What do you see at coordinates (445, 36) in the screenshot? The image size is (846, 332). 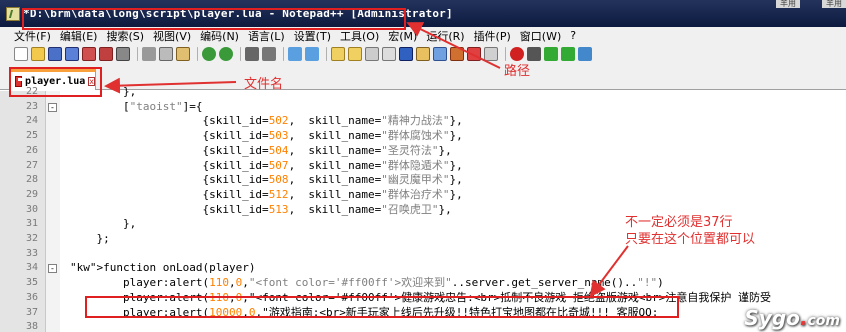 I see `menu-run: 运行(R)` at bounding box center [445, 36].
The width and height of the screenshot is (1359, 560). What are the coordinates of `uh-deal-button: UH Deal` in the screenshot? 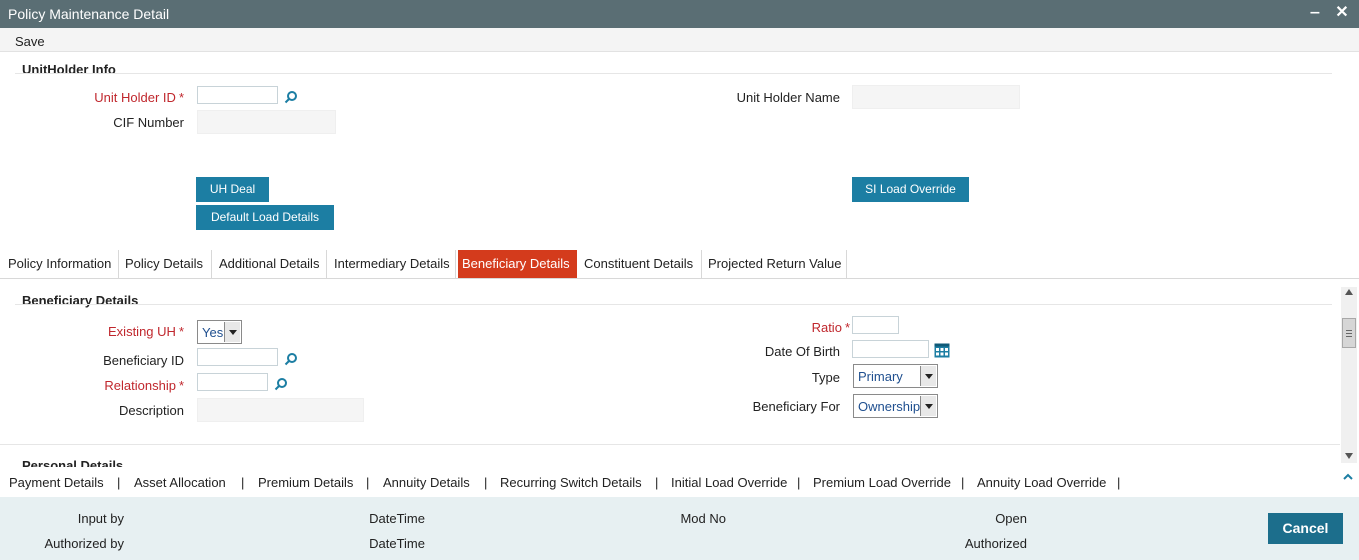 It's located at (232, 190).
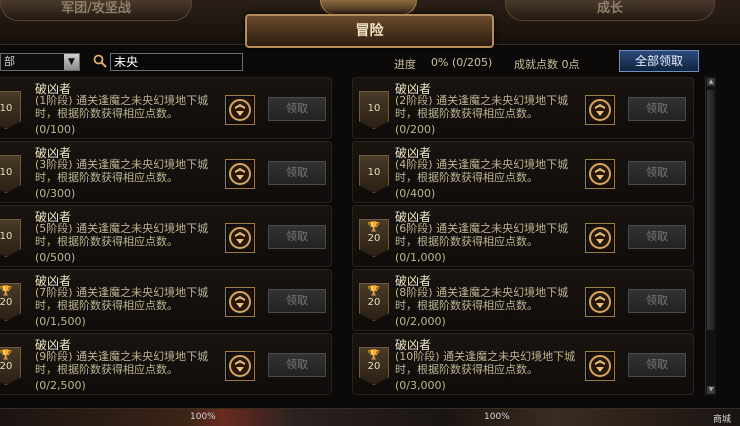  I want to click on achievement-desc: (9阶段) 通关逢魔之未央幻境地下城时，根据阶数获得相应点数。, so click(122, 363).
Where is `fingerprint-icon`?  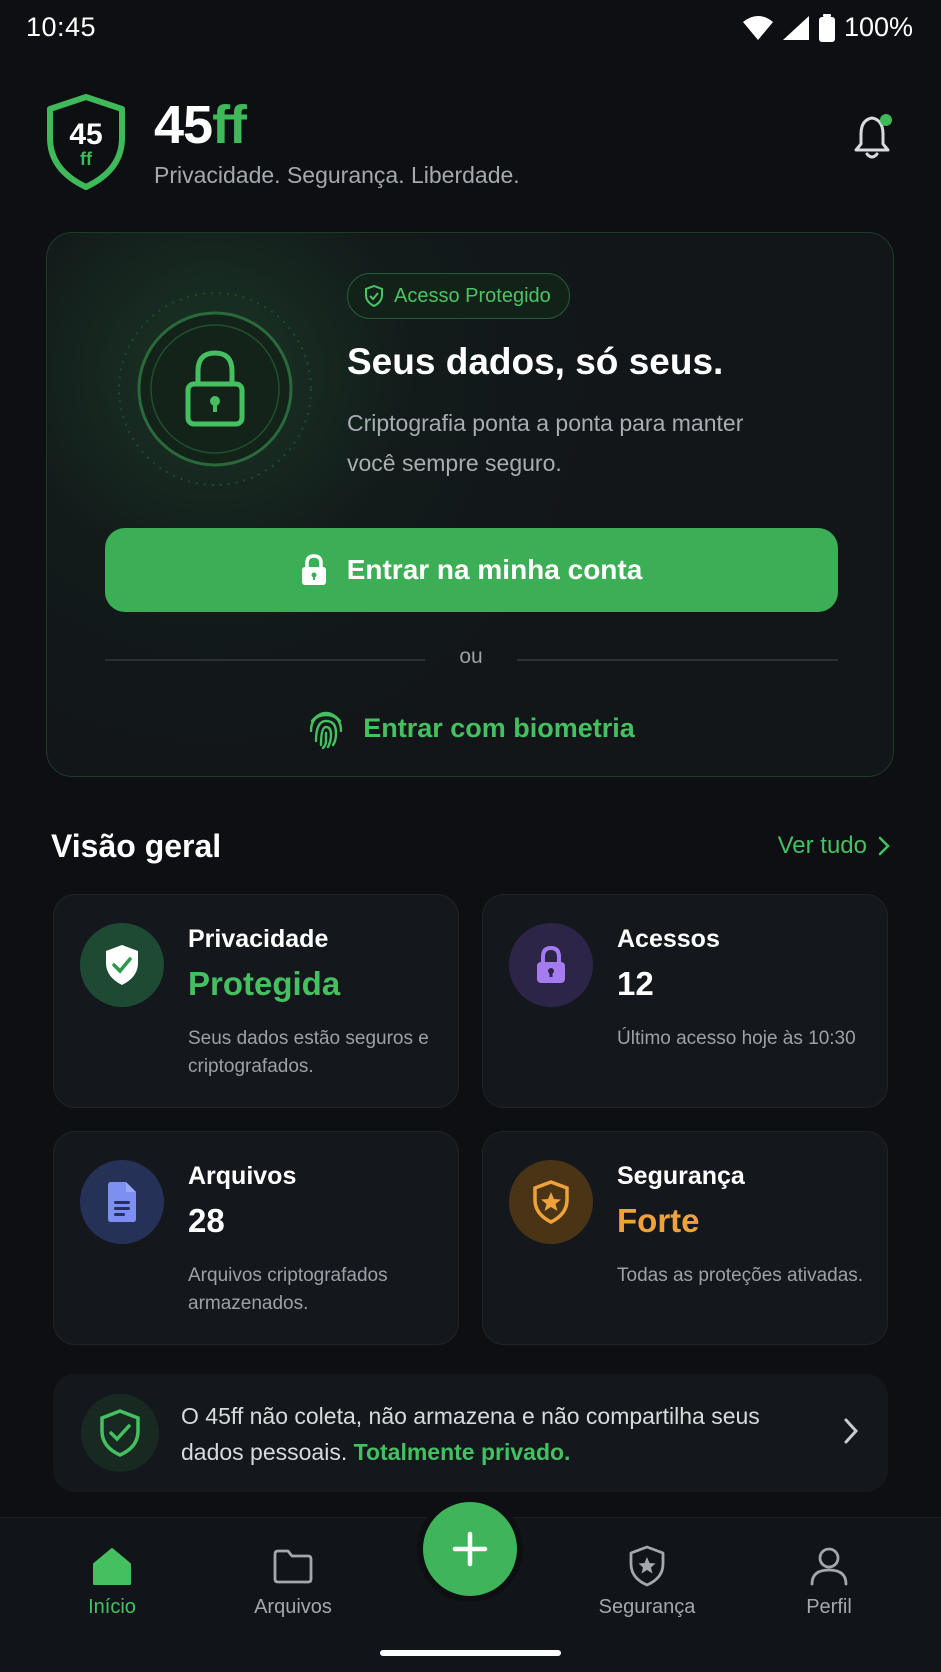
fingerprint-icon is located at coordinates (326, 730).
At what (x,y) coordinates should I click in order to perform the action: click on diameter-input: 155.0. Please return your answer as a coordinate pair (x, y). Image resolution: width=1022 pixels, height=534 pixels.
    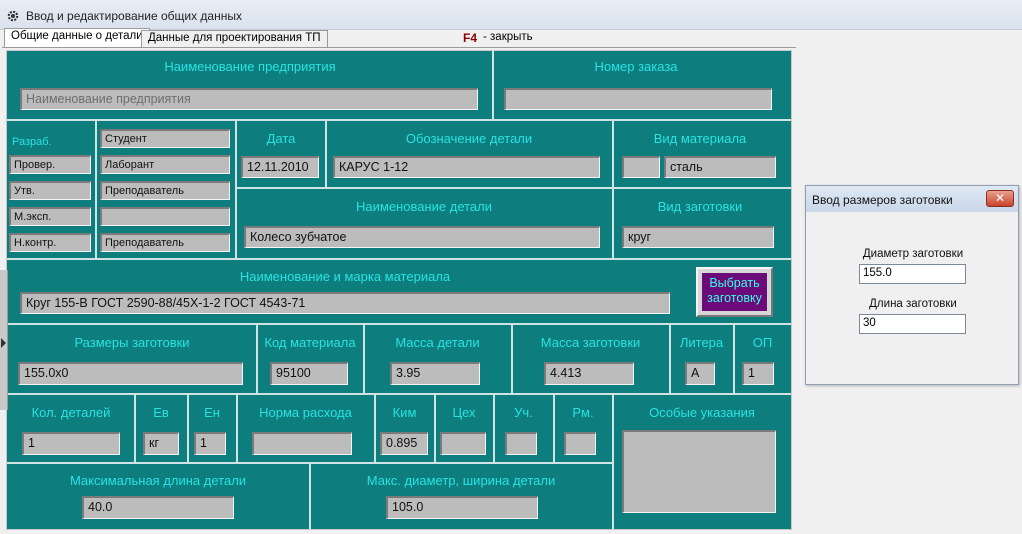
    Looking at the image, I should click on (912, 274).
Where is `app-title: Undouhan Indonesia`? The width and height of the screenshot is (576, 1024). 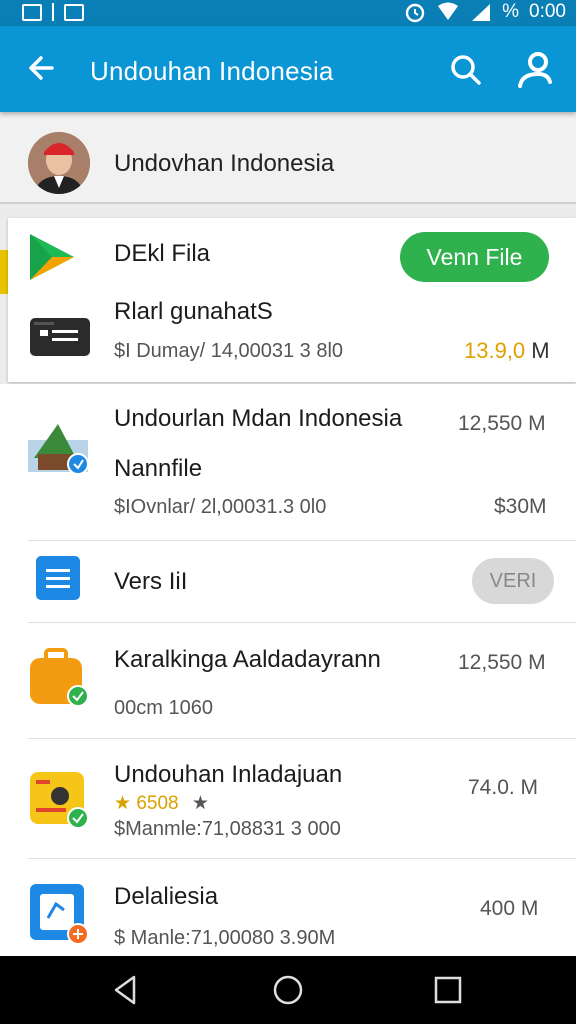
app-title: Undouhan Indonesia is located at coordinates (212, 71).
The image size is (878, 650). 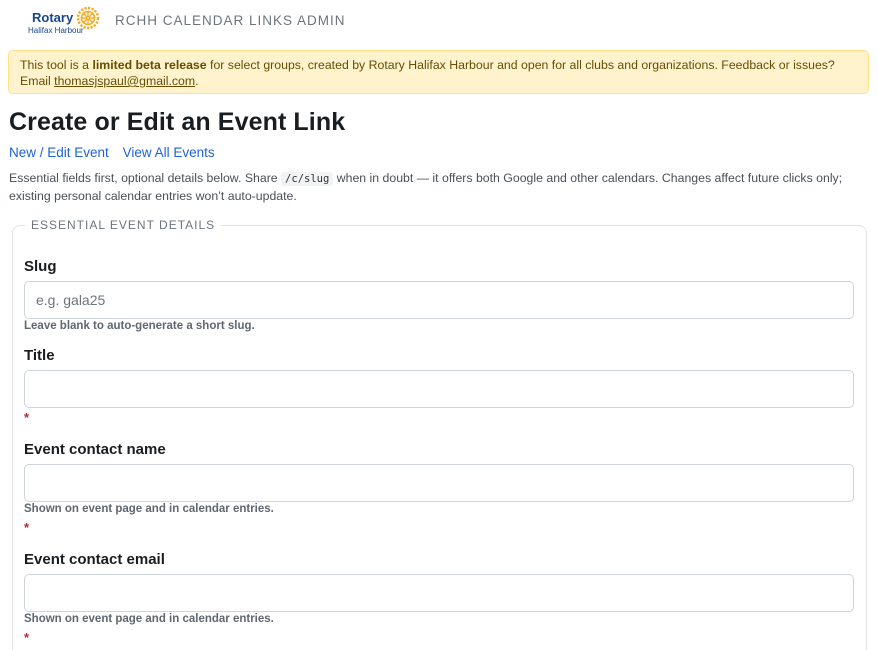 What do you see at coordinates (439, 300) in the screenshot?
I see `slug-input` at bounding box center [439, 300].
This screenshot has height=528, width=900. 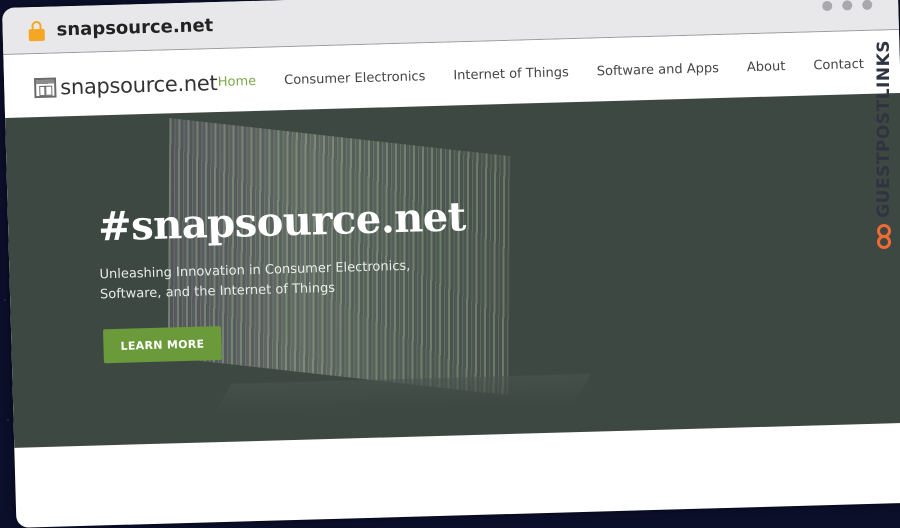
* * *
WHAT IS REQUIRED —
Copy the records from the line with "At what (x,y)" to the line with "app-title: Undouhan Indonesia is", and leave the pictures out of your copy.

EXERCISE SOLUTION —
At what (x,y) coordinates should I click in order to perform the action: click on diameter-input: 155.0. Please return your answer as a coordinate pair (x, y). Image resolution: width=1022 pixels, height=534 pixels.
    Looking at the image, I should click on (912, 274).
Where is `app-title: Undouhan Indonesia`? The width and height of the screenshot is (576, 1024). 
app-title: Undouhan Indonesia is located at coordinates (212, 71).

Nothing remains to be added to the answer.